THURSDAY 18 JUN 2020 2:34 PM

#COMMUNIATELENS: 18 JUNE

From the secrets to home-filming to non-profits for disabled people, here’s our pick of the latest in video communications. For more from #CommunicateLens, follow @Communicatemag.

Katpcha TV

Video production agency Kaptcha created ‘Insider Secrets of Home-filming’ a mini-series of short 30 and 60 seconds tutorials designed to support communicators wanting to encourage their CEOs, executives, senior leaders and people to generate home-filmed interviews or user-generated content for social media platforms. The webinar series are divided in different themes, including device, which gives suggestion on what is the best device to film on, landscape, camera, lighting, sound and so on. The series are also accompanied by a free downloadable White Paper which provides professional advise designed to support Comms director when devising and creating videos.

“Since running our CMA Learning webinars, we’ve had a number of requests to cover particular areas within content marketing.
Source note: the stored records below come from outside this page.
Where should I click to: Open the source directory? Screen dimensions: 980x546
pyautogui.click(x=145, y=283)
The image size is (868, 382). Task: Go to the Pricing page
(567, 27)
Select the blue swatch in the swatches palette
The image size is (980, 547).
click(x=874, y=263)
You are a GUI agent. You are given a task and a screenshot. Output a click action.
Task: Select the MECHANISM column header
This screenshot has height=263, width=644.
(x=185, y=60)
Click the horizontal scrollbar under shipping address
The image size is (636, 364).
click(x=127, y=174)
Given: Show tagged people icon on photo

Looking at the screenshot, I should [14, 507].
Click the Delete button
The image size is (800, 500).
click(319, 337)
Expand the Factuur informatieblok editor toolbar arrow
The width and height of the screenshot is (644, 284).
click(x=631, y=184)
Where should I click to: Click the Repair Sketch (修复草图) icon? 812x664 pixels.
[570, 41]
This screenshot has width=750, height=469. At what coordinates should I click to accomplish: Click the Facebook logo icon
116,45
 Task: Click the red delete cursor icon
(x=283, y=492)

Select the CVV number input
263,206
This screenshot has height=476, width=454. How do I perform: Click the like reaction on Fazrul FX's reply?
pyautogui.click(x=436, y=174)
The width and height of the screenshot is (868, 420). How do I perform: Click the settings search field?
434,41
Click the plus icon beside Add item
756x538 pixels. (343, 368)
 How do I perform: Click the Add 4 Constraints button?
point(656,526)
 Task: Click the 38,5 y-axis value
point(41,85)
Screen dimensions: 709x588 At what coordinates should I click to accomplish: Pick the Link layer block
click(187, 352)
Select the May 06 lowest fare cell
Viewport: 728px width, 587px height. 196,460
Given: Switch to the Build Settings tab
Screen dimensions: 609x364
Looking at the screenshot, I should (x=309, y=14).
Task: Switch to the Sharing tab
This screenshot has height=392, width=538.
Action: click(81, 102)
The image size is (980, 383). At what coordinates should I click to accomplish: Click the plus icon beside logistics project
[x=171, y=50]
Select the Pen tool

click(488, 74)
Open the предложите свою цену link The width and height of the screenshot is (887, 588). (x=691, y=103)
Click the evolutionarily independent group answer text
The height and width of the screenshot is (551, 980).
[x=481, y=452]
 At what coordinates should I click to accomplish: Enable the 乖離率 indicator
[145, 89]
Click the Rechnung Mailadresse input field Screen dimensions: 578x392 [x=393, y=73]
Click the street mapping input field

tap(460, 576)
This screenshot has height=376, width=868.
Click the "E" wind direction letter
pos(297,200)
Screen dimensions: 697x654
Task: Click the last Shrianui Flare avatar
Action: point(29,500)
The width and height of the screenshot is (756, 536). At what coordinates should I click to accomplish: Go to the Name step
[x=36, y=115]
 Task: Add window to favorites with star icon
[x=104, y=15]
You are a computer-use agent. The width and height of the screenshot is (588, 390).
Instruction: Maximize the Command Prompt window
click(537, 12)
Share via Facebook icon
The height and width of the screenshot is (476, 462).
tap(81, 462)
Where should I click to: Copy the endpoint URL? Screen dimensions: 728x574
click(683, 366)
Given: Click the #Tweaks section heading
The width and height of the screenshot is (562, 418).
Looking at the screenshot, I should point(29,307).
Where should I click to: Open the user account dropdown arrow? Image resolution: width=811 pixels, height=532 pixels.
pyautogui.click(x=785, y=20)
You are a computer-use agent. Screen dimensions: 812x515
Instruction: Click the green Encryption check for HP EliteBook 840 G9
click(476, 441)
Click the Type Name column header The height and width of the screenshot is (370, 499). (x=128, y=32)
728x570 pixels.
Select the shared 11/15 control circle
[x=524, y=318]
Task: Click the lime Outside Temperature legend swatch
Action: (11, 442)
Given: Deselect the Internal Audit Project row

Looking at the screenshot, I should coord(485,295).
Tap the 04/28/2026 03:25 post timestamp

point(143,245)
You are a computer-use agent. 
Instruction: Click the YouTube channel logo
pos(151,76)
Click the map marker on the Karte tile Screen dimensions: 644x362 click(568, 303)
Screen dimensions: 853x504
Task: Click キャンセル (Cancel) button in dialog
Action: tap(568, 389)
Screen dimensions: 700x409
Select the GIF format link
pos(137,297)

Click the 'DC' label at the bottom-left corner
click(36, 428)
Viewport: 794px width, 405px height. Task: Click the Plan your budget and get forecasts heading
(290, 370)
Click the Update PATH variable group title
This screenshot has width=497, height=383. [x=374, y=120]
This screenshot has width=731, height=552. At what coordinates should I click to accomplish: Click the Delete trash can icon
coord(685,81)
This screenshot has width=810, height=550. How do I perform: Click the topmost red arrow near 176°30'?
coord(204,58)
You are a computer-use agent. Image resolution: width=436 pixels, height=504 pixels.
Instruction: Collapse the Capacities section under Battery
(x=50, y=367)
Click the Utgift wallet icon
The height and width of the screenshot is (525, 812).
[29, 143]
One of the topics that kept cropping up was ‘video’, from how to create a video during the lockdown, to improving on what you’ve done,” says content marketing association membership director membership director Rob John.

Rainbow Trout Films

Film and TV production company, Rainbow Trout Films launched a four-minute video ‘Celebrating 10 years of creativity’ to celebrate its 10th anniversary. For the first minute, the director and producer, James Mellor, talks to the camera thanking all its clients and colleagues of the past ten years. The rest of the video includes clips that highlight the best videos Rainbow Trout created in the past decade, including the 6-part inflight food trip documentary produced for Amazon Prime Video. By combining the different footage from past clips, the video conveys to the audience the range of diverse work Rainbow Trout does, from documentaries shot at high altitudes to corporate videos produced for big companies. The up-beat background song gives the video an overall celebratory tone.

Quick Cuts Media

Tennessee-based video and media company Quick Cuts Media worked with Best Buddies, an non-profit global volunteer group that helps physically and intellectually disabled people, to create a four-and-a-half-minute video that delves into Best Buddies’ mission and the ways in which it impacts disabled children across the world. The video, which was created by using available footage, new footage and some additional interviews features different members of the Best Buddies projects. The video opens with an interview with the director of programs Missy Naff, who explains the non-profit’s history. As she speaks, the video shows footage of a girl with Down Syndrome sitting in a classroom and looking longingly towards her peers, who are chatting in a corner. ‘There’s no scientist in a lab working on a pill to cure social isolation. The cure is awareness, people becoming involved,” Naff says, summarising Best Buddies’ mission.

The same girl is then invited to go bowling with some friends, who she met through the friendship program in school. By combining different voices, including the one of Naff, a mother of a disabled girl and a participant of the program, with real footage that shows the projects acted out plays on the audiences’ pathos while also conveying in a clear way the multifaceted style of the organisation. Although the video tackles a very emotional subject (the mother is seen crying as she talks about her daughter finding friends) it retains honesty, avoiding becoming a cliché, charity-style ad.